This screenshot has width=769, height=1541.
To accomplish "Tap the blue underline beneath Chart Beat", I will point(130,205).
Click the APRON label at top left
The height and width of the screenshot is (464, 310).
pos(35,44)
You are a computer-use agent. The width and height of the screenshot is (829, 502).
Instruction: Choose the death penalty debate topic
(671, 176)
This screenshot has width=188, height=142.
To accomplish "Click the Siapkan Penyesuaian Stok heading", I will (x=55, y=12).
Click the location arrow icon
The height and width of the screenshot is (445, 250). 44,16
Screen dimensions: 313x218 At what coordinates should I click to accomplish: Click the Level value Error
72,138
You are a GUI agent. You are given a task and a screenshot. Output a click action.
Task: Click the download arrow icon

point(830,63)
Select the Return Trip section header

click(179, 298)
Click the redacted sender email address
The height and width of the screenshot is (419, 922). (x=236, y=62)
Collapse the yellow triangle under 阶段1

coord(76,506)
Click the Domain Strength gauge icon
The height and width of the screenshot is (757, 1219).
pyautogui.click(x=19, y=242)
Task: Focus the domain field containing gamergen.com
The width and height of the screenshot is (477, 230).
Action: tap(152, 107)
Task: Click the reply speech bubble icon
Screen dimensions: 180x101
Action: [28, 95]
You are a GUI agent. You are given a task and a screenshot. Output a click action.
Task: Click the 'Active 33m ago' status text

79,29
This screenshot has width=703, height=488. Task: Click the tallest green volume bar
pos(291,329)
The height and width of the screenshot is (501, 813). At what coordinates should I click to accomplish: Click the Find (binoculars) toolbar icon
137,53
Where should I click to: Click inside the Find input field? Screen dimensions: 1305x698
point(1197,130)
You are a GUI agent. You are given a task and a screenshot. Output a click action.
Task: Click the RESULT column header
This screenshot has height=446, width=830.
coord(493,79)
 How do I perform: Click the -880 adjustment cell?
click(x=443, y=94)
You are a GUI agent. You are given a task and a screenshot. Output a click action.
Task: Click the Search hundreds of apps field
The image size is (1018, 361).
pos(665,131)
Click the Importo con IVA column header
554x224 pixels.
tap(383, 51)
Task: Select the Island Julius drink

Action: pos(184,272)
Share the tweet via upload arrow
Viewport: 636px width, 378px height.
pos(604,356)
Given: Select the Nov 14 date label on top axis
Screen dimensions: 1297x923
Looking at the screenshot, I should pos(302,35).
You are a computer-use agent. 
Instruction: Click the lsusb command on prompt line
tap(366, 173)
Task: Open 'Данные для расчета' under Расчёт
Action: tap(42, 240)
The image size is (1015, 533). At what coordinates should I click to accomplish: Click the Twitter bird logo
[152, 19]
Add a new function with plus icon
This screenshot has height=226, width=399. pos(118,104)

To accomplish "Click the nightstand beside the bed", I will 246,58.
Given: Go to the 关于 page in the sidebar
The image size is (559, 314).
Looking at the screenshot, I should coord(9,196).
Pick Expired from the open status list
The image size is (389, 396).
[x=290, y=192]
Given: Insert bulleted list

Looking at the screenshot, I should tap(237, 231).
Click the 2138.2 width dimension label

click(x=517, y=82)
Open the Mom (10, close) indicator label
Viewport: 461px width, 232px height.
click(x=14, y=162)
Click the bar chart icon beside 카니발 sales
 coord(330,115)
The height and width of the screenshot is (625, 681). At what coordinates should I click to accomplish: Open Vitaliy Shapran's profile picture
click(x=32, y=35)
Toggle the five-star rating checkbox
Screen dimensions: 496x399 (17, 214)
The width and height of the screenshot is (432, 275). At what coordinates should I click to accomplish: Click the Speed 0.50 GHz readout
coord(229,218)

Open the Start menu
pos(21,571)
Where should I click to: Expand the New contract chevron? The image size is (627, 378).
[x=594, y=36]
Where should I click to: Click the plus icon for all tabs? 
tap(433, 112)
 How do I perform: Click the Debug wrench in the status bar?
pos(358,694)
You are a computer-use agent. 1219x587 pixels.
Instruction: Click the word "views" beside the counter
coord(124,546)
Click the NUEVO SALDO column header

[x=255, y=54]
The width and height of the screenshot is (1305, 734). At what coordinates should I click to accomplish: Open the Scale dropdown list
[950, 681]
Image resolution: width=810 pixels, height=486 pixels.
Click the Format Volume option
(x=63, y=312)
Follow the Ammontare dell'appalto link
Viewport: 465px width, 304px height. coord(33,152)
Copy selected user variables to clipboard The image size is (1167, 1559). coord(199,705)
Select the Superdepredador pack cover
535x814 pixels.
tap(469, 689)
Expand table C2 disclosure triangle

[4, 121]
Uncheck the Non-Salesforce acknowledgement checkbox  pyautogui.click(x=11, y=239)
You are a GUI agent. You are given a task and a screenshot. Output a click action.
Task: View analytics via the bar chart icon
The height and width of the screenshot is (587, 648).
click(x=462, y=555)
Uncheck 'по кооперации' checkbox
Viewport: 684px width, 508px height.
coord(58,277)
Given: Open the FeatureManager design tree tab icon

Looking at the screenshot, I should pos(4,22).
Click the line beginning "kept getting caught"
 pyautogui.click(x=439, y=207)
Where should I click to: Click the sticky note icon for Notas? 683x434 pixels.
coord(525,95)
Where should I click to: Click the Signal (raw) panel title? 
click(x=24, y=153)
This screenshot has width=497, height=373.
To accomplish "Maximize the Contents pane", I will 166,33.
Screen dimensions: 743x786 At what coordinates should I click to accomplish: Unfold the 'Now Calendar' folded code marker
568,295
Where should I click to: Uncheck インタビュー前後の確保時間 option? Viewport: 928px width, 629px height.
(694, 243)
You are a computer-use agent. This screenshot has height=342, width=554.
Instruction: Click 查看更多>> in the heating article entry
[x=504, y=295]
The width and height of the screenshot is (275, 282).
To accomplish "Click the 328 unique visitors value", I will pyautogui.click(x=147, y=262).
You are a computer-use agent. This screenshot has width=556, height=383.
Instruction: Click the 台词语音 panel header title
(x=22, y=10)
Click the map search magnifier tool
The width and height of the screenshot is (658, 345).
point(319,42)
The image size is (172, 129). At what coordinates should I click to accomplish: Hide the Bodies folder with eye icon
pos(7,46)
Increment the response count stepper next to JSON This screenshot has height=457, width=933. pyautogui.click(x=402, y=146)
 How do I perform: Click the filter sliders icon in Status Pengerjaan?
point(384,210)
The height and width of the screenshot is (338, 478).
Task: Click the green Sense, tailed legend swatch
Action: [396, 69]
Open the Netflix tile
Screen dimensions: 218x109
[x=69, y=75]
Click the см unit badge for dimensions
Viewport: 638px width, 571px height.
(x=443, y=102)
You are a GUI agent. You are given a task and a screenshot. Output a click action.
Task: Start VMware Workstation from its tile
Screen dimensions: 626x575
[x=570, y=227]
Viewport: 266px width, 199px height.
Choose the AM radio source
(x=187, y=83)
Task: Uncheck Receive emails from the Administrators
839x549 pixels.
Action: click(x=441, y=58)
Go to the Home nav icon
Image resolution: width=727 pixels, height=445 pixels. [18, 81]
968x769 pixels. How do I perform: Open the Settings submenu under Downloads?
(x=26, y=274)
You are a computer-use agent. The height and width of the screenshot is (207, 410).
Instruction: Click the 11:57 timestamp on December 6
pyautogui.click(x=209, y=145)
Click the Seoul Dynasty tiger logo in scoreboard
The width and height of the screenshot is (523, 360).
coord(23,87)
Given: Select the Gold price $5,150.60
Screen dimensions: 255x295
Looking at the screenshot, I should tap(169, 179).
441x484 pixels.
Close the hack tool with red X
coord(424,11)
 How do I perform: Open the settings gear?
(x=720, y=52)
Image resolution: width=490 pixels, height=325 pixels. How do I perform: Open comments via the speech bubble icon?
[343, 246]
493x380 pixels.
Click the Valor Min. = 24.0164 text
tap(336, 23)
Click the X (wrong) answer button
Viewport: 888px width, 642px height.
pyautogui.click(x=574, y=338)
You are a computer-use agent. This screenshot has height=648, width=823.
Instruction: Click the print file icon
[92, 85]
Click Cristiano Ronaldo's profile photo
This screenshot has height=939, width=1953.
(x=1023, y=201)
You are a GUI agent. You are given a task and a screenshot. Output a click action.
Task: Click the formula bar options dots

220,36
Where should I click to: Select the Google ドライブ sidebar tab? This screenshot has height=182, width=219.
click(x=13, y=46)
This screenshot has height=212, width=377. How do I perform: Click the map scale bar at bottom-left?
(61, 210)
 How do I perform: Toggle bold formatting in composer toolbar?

┄┄┄┄┄┄

PROBLEM DETAILS: The required answer is the exact run of lines above starting at the line with "Uncheck the Non-Salesforce" and ending at the line with "has height=342, width=554.", with both ends present.

REPLY TO THE TASK:
Uncheck the Non-Salesforce acknowledgement checkbox  pyautogui.click(x=11, y=239)
You are a GUI agent. You are given a task and a screenshot. Output a click action.
Task: View analytics via the bar chart icon
The height and width of the screenshot is (587, 648).
click(x=462, y=555)
Uncheck 'по кооперации' checkbox
Viewport: 684px width, 508px height.
coord(58,277)
Given: Open the FeatureManager design tree tab icon

Looking at the screenshot, I should pos(4,22).
Click the line beginning "kept getting caught"
 pyautogui.click(x=439, y=207)
Where should I click to: Click the sticky note icon for Notas? 683x434 pixels.
coord(525,95)
Where should I click to: Click the Signal (raw) panel title? 
click(x=24, y=153)
This screenshot has width=497, height=373.
To accomplish "Maximize the Contents pane", I will 166,33.
Screen dimensions: 743x786 At what coordinates should I click to accomplish: Unfold the 'Now Calendar' folded code marker
568,295
Where should I click to: Uncheck インタビュー前後の確保時間 option? Viewport: 928px width, 629px height.
(694, 243)
You are a computer-use agent. This screenshot has height=342, width=554.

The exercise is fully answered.